**TO DO**:
Can you transcribe, word for word, the lines below starting with the line that contains "How do I perform: Open" and going on through the line that contains "(x=427, y=139)"?

— START DATASET EXTRACT —

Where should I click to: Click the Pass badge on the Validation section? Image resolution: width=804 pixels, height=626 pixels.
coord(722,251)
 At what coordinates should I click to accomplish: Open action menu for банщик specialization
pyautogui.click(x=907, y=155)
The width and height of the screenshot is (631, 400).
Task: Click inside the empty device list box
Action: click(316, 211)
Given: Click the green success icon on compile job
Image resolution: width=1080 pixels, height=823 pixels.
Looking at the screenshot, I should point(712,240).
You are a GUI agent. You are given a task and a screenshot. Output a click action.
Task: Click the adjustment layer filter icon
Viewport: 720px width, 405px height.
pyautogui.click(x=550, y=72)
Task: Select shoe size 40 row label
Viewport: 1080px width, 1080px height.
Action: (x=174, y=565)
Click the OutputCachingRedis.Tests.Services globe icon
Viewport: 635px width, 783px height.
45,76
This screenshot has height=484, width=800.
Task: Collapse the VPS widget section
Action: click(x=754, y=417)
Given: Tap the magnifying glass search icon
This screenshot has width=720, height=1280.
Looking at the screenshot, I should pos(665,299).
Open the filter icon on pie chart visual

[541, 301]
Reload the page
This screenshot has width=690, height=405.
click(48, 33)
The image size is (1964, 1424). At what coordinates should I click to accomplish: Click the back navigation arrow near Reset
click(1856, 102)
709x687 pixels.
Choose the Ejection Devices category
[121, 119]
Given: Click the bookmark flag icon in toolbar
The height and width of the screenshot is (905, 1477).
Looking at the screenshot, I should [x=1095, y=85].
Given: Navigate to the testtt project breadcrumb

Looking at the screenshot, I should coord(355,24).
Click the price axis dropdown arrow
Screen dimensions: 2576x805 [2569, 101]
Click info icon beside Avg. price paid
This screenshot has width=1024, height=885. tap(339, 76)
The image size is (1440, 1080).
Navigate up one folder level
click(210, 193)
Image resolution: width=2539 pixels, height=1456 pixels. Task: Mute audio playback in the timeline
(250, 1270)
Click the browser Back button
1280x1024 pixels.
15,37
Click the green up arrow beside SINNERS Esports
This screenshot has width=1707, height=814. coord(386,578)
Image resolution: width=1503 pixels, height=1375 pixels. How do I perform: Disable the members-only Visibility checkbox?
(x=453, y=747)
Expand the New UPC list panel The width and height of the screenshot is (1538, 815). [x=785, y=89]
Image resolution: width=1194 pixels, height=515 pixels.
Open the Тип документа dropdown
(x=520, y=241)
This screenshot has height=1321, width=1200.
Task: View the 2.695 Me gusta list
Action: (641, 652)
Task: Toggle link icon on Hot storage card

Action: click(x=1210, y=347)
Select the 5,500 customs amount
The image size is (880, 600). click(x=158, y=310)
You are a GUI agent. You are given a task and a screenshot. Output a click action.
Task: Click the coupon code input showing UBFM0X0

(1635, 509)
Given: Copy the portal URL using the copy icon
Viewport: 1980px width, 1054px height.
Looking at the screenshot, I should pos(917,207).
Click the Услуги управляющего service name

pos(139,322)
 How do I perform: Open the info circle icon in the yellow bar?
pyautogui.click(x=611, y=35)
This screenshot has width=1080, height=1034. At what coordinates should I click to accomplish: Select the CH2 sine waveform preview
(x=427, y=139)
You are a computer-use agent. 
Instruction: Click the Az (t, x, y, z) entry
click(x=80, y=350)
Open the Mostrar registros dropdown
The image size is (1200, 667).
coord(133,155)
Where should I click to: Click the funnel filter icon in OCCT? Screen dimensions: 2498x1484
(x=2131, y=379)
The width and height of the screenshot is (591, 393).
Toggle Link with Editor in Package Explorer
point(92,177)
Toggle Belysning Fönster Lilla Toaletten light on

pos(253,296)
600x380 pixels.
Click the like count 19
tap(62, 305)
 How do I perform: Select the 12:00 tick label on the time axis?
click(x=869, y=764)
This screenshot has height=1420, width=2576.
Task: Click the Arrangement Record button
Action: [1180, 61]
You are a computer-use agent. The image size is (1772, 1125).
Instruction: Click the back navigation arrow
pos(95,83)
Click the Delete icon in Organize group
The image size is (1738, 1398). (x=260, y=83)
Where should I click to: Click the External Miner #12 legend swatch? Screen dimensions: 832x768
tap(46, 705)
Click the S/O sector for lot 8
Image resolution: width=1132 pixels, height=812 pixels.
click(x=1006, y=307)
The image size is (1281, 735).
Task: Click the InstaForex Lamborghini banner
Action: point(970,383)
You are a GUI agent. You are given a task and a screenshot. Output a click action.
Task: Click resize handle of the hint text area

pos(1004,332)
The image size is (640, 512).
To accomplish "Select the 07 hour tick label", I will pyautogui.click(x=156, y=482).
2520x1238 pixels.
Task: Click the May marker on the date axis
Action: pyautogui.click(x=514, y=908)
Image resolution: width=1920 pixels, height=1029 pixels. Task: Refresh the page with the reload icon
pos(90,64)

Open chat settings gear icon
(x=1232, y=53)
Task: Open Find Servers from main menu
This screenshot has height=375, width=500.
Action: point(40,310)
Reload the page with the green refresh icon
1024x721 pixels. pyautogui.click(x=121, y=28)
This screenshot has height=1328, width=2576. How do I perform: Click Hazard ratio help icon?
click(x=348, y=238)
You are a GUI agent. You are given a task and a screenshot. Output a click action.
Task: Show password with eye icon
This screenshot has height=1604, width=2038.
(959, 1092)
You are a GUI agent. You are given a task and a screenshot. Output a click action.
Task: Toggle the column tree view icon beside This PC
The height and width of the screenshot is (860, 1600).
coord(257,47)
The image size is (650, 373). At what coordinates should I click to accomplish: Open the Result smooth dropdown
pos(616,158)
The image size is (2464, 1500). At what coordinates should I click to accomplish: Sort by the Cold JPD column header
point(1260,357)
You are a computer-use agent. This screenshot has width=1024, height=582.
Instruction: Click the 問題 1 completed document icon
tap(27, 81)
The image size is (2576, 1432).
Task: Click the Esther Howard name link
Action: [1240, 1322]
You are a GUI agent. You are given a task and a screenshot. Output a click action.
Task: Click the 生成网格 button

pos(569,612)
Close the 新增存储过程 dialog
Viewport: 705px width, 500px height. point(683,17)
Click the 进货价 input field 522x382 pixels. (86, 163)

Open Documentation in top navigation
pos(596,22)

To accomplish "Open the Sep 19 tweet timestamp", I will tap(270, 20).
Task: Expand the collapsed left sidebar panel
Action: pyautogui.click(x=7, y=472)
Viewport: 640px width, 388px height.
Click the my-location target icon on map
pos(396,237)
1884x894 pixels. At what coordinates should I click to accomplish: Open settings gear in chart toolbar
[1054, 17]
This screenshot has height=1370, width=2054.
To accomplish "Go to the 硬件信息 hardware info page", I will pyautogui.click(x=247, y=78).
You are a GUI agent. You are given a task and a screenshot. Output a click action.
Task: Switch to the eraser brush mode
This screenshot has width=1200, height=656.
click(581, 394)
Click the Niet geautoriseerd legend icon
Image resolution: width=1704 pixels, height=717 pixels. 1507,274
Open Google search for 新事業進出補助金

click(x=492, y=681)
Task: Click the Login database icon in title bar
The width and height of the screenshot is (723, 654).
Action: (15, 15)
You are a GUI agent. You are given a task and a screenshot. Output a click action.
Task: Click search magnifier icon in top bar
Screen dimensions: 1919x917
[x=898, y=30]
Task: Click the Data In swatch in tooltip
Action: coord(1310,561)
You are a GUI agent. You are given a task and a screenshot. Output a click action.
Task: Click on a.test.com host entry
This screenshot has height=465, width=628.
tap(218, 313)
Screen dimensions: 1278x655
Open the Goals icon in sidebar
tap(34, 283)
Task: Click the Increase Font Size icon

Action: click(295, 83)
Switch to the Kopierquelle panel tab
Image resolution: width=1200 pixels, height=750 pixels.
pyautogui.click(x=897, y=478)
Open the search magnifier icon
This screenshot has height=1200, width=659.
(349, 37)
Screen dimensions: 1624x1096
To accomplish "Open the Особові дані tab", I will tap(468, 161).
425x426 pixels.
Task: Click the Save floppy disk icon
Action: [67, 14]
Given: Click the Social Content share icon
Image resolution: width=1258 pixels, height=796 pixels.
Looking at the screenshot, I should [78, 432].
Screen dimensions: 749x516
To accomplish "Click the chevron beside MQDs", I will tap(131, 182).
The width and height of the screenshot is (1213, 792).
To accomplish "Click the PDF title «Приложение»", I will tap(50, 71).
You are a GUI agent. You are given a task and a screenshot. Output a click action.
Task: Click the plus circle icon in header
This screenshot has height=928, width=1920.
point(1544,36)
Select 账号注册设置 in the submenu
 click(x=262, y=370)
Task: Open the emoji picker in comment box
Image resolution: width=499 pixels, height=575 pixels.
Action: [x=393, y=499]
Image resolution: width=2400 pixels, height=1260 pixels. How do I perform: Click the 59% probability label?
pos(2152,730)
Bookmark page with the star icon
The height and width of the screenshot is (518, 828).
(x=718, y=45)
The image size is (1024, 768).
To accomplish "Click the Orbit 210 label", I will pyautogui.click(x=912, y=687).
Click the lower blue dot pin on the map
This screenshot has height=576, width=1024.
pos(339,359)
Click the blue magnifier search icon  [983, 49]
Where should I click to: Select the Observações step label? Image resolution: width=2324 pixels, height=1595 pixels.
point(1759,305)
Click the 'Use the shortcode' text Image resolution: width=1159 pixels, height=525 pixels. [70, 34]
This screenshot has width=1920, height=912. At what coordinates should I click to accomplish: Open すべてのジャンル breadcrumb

— END DATASET EXTRACT —

**FINAL ANSWER**:
 How do I perform: Open the info circle icon in the yellow bar?
pyautogui.click(x=611, y=35)
This screenshot has width=1080, height=1034. At what coordinates should I click to accomplish: Select the CH2 sine waveform preview
(x=427, y=139)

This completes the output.